In this tutorial, we've demonstrated how to perform Bayesian optimization in molecular latent space. The key advantages of this approach include:

### **What We Accomplished:**
1. **Continuous Representation**: Encoded discrete molecules into a continuous latent space
2. **Efficient Optimization**: Used Bayesian optimization to efficiently explore chemical space
3. **Property Optimization**: Successfully optimized for drug-likeness (QED score)
4. **Meaningful Results**: Found molecules with improved properties compared to random search

### **Real-World Applications:**
- **Drug Discovery**: Optimize ADMET properties, binding affinity, selectivity
- **Materials Science**: Design polymers, catalysts, electronic materials
- **Green Chemistry**: Find environmentally friendly alternatives
- **Lead Optimization**: Improve existing drug candidates

### **Extensions and Improvements:**
1. **Better VAE Models**: Use more sophisticated molecular VAEs (JT-VAE, Grammar VAE, etc.)
2. **Multi-objective Optimization**: Optimize multiple properties simultaneously (e.g., QED + synthetic accessibility)
3. **Constraint Handling**: Add constraints for synthetic feasibility, toxicity, etc.
4. **Active Learning**: Incorporate uncertainty quantification for more efficient exploration
5. **Real Property Predictors**: Use trained models for ADMET, binding affinity, etc.
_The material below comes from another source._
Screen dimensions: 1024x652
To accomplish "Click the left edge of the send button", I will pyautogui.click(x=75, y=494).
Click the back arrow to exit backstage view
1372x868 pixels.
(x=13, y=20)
### **Integration with SDL3 Workflows:**
This approach fits naturally into Self-Driving Labs (SDL3) workflows:
- **Design**: Latent space BO suggests molecular candidates
- **Synthesis**: Automated synthesis of suggested molecules
- **Characterization**: Automated property measurement
- **Learning**: Feedback loop updates the optimization

### **Key Takeaways:**
- Latent space optimization bridges discrete molecular representations with continuous optimization
- Bayesian optimization is significantly more efficient than random search for molecular design
- The framework is flexible and can be adapted to various molecular properties and constraints
- This approach is particularly powerful when combined with experimental automation (SDL3)

The combination of generative models, latent space optimization, and automated experimentation represents a powerful paradigm for accelerating molecular discovery and materials science research.